Feb. 6, 1899
After being incorporated as a city in 1892, Deering is annexed by Portland, swelling the city’s population by 7,500. (Wikipedia; “Creating Portland,” Joseph Conforti.)
Dozens of tongues
Students at Deering High School speak more than 50 languages at home, and come from more than 30 countries. (dhs.portlandschools.org.)
‘City of Homes’
The Odd Fellows published this pamphlet on Deering in 1897. (“Deering: A Social and Architectural History,” by William David Barry and Patricia McGraw Anderson.)
5th annual, coming up
Porchfest, which features musicians playing on a number of neighborhood porches, is scheduled for Sunday, Sept. 9, from 1-5 p.m.
Since 1929
Roy’s Shoe Shop on Stevens Avenue has been rehabbing shoes.
Rings, but no ring
The Gothic-design 1902 Wilde Memorial Chapel in Evergreen Cemetery is available for weddings, but the bell cannot be rung. (portlandmaine.gov.)
1937
Saw the opening of Maine’s first osteopathic hospital, at the corner of Pleasant Avenue and Matthews Street.

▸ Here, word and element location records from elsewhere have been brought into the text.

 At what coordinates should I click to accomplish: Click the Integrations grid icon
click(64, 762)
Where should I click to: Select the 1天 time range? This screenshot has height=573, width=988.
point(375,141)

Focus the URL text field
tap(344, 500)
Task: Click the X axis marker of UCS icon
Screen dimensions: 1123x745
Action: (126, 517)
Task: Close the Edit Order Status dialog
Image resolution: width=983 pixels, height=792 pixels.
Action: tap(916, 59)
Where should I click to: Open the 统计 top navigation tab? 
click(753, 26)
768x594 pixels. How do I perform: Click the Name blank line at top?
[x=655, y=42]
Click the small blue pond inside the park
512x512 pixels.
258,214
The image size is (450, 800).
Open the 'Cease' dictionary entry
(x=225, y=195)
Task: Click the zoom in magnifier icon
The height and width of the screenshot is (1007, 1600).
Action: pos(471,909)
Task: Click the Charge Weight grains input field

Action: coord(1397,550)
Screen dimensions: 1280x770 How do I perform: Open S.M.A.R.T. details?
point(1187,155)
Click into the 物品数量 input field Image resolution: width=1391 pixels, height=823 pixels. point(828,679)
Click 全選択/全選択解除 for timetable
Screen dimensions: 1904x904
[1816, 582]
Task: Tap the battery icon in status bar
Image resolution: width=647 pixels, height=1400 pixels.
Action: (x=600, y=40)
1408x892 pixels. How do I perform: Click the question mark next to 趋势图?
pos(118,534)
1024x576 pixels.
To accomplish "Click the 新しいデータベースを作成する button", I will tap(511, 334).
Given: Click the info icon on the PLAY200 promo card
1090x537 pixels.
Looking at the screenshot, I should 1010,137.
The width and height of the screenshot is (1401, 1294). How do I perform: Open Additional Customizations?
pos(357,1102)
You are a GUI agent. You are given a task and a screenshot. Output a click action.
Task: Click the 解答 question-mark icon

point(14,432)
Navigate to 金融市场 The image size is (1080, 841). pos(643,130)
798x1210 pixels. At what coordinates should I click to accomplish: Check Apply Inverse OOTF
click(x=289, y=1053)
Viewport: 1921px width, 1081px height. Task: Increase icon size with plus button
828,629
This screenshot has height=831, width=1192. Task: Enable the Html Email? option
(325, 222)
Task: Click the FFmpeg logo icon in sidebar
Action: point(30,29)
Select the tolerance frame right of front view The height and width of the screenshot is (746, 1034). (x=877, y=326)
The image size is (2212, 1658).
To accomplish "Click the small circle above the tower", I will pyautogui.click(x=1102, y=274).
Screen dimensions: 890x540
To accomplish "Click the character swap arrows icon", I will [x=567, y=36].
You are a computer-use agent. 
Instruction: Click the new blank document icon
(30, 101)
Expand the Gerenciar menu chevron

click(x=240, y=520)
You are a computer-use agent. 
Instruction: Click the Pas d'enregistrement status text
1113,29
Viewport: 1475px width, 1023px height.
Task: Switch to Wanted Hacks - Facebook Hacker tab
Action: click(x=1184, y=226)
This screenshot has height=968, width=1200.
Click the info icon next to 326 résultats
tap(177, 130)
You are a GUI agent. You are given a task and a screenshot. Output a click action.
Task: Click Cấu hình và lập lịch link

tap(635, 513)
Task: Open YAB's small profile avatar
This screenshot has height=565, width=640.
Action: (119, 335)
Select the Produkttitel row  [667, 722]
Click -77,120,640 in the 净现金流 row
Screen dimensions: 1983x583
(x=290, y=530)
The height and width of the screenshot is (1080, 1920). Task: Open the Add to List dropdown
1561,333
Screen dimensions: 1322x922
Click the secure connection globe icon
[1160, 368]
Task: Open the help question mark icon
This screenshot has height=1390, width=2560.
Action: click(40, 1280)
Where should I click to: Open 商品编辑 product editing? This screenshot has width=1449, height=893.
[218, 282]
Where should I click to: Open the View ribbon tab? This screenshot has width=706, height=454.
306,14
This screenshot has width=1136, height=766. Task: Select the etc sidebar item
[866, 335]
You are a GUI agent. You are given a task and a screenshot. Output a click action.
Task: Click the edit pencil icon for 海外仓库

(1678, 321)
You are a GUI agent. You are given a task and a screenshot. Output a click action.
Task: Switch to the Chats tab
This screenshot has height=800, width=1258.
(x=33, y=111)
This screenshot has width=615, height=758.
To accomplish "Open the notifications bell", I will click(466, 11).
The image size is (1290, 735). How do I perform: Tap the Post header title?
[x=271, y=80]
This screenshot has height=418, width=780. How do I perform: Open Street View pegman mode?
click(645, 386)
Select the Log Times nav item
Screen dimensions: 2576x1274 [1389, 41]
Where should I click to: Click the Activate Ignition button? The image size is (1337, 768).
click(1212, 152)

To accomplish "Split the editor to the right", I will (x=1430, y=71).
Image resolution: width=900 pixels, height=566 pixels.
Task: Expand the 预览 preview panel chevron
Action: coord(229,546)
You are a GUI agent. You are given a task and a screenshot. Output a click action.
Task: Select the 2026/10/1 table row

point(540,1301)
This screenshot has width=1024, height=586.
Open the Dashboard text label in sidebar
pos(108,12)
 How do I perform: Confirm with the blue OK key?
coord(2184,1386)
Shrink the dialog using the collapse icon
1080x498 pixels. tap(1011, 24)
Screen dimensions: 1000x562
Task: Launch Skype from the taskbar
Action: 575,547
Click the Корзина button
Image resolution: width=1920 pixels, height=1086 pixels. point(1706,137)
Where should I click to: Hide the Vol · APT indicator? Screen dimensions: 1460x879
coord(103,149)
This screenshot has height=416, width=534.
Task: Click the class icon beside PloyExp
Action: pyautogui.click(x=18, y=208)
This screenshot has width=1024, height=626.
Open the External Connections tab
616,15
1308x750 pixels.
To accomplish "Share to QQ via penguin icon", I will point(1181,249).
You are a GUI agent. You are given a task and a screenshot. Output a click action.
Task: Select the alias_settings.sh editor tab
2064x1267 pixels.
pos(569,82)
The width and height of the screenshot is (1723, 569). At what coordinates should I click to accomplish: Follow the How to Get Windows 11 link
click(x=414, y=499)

The 1910 building is now condominiums.
29.5 acres
In 1946, Gov. Percival Baxter presented Portland with Baxter Woods, named for his father, former mayor James Phinney Baxter.
‘Crowds of 10,000’
Presumpscot Park, which was behind today’s Deering High, was a trotting track that opened in 1875 and had a “base-ball grounds in the center.” (“Deering: A Social and Architectural History,” by William David Barry and Patricia McGraw Anderson.)
Local buzz
In the spring, The Honey Exchange offers three-pound packages of Russian hybrid queens. This year’s bees have sold out, though. (thehoneyexchange.com.)
$60 million (est.) man
Born in Italy, Donald Della Valle opened a tiny “beer parlor” at Woodfords Corner in the early 1930s, the start of the Valle’s Steak House chain. He died a wealthy man in 1977. (“Deering: A Social and Architectural History,” by William David Barry and Patricia McGraw Anderson.)